De l’exposition de JR (le long de la ligne du métro 14) à l’exposition Paula Rego (à l’Orangerie), les artistes contemporains interrogent à nouveaux frais les rapports de l’art aux institutions.
Le musée de l'Orangerie expose l’œuvre de Paula Rego. Pour la voir, depuis le nord-est de Paris, on peut emprunter la ligne 14 du métro, qui invite à découvrir certains des « regards » du photographe JR à travers le projet « Voyager avec d'autres », soutenu par la RATP : dans les rames automatisées, le voyageur se fait observateur observé.

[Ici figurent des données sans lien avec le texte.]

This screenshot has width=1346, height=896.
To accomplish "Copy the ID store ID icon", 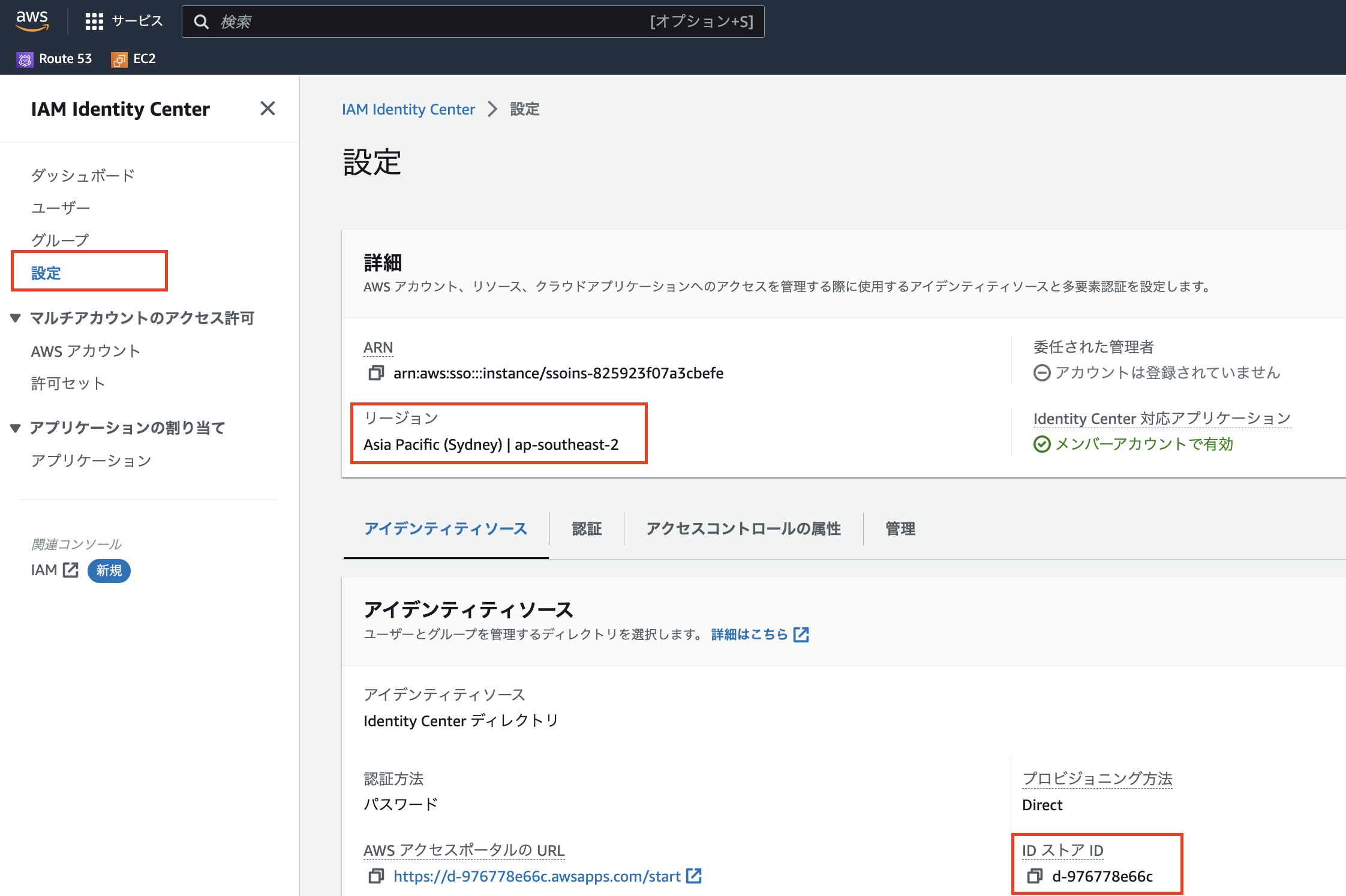I will (x=1035, y=876).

Cette interrogation photographique sur ces aller-retours de la vision, JR la pose depuis ses premiers clichés : ceux des émeutes de Montfermeil.
A la station Madeleine, de l'escalator, deux yeux surgissent de nulle part, à la façon d'un Big Brother évoquant la surveillance vidéo, ou encore le regard que les voyageurs baladent, non sans quelque inquiétude parfois, sur leurs compagnons de transport qu'ils n'ont pas choisis. L'intimité s'en trouve interrogée. Non pas que cette illusoire intériorité n'existe que dans un désir imaginaire de solitude absolue ; mais cette mise en scène montre l'intimité lorsqu’elle se définit comme la mise en relation de deux individus lors d'une rencontre imprévue. Ces yeux qui nous regardent avec insistance sont des regards d'inconnus. Rien ne permet vraiment de les identifier. La rue, le béton, le métro : ce sont tous ces lieux que JR, lui aussi promeneur solitaire dans son anonymat, investit de son art pour leur donner noblesse et reconnaissance, dans une sorte de musée à ciel ouvert.

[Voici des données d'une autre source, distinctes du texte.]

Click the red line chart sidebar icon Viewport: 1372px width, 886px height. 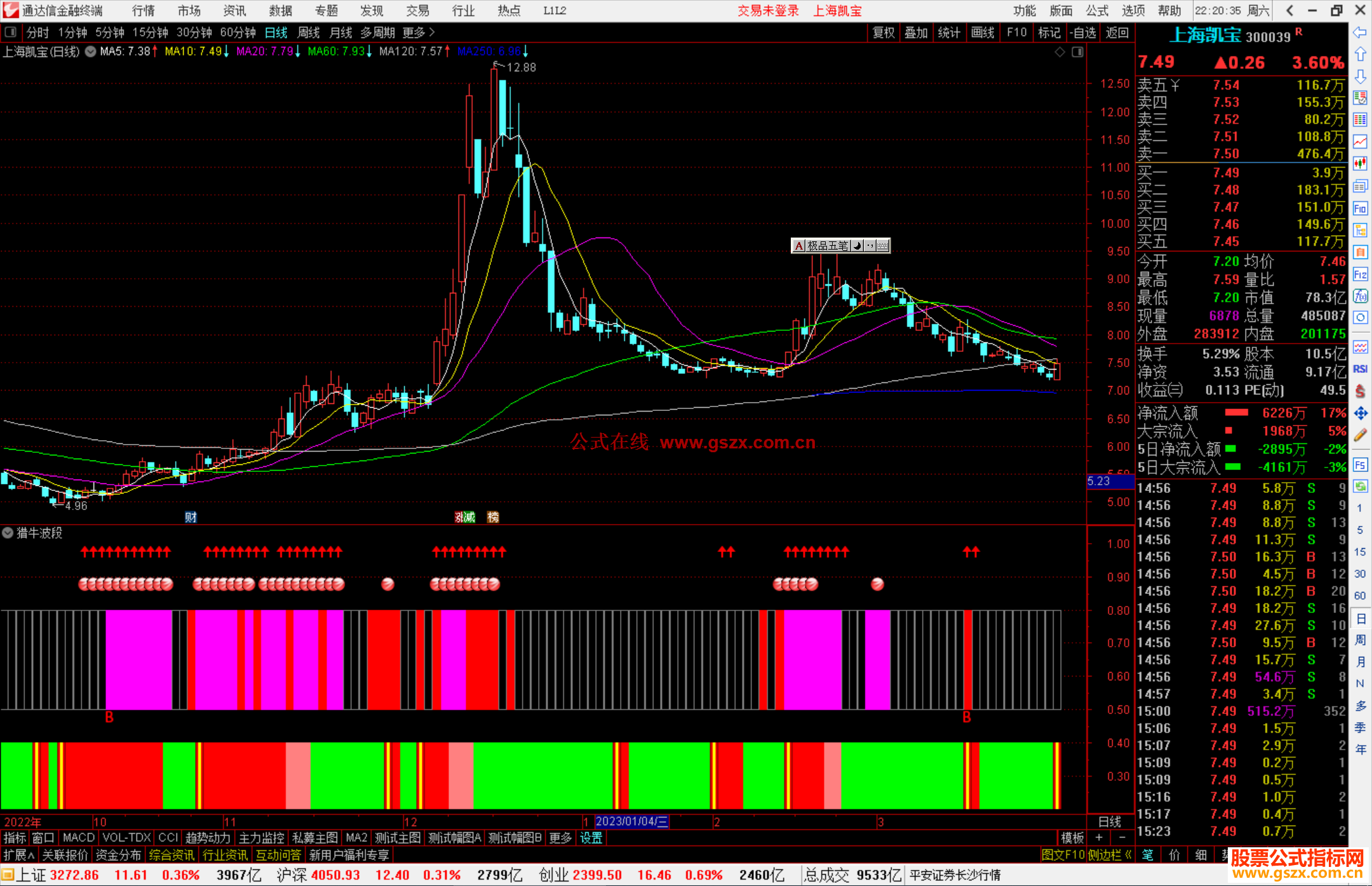(1360, 142)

Discipline des corps : Paula Régo
En arrivant à l'Orangerie, c'est une toute autre ambiance qui attend le visiteur des contes cruels de Paula Rego. Dans un univers calfeutré, on observe ces femmes sculpturales et puissantes qui, telles les danseuses exposées, vacillent entre le masculin et le féminin, dans une sorte d'indécision feinte. Le travail du déséquilibre bouscule, par une grâce grimaçante, les normes établies. Les personnages sont fixés au sol, cherchant en vain leur envol. Des robes noires découvrent des corps s'élançant dans un tourbillon macabre. De ci, de là, un œil vide, indifférent, s'adresse au spectateur, au dormeur pris dans la nuit du cauchemar. Ces femmes-autruches s'inspirent de la Fantasia de Disney : elles se présentent comme des autruches grotesques et ridicules lorsqu'elles cherchent l'envol.

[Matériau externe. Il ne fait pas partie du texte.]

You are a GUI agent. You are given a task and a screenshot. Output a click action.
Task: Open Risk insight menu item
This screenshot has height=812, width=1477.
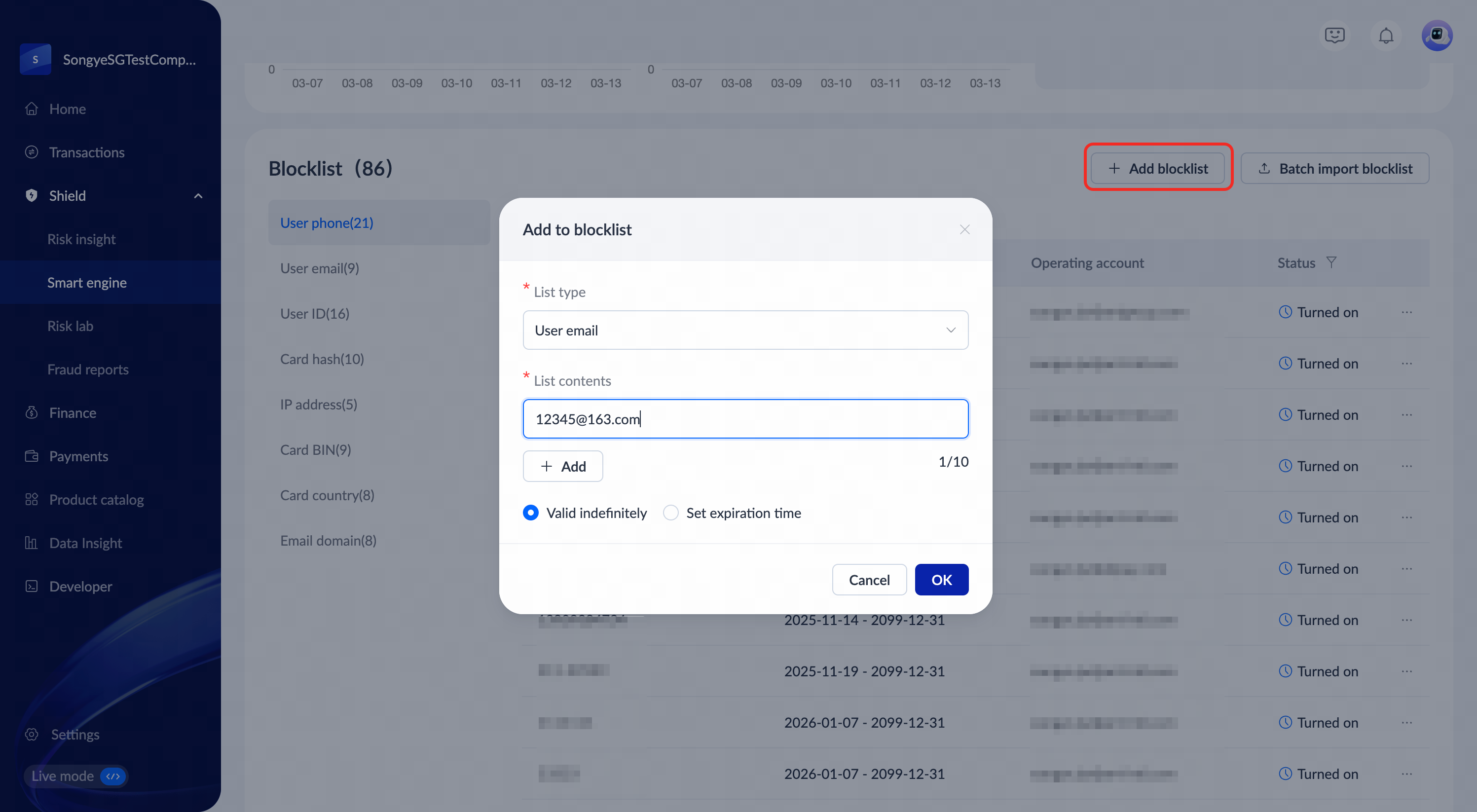point(81,239)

(Paula Rego, pastels sur papier contrecollé sur aluminium, de la série des Dancing Ostriches, 1995)
Ces danseuses reprennent le thème de Degas et interrogent le corps maltraité de la danseuse. Dans ses pieds gonflés et endoloris, dans ses étirements musculaires qui métamorphosent la physionomie, le corps de la ballerine devient objet à discipliner. Soit il s'effondre, vaincu, soit il devient semblable au corps de l'autruche sans grâce lorsque, la danseuse retrouvant sa force, elle se dresse dans un mouvement contraire à sa nature. L’œuvre émet alors une critique féroce de l'éducation au forceps qui produit des femmes-hommes, incapables de vivre leur corps.
Trans-position
Plus loin, la trans-position des Malheurs de Sophie effraie par la détermination de l'enfant aux prises avec ses pulsions assassines et nous plonge dans cette « inquiétante étrangeté » dont nous parle Freud : elle convoque ce surprenant quotidien que nous ne reconnaissons plus. Fillette peu gracile, Sophie – la sagesse, d’après son étymologie grecque – s'apprête au meurtre, avec une froideur extrême. Elle tient un ruban vert tendu, prête à étrangler pour réduire au silence la voix qui porte l'interdit.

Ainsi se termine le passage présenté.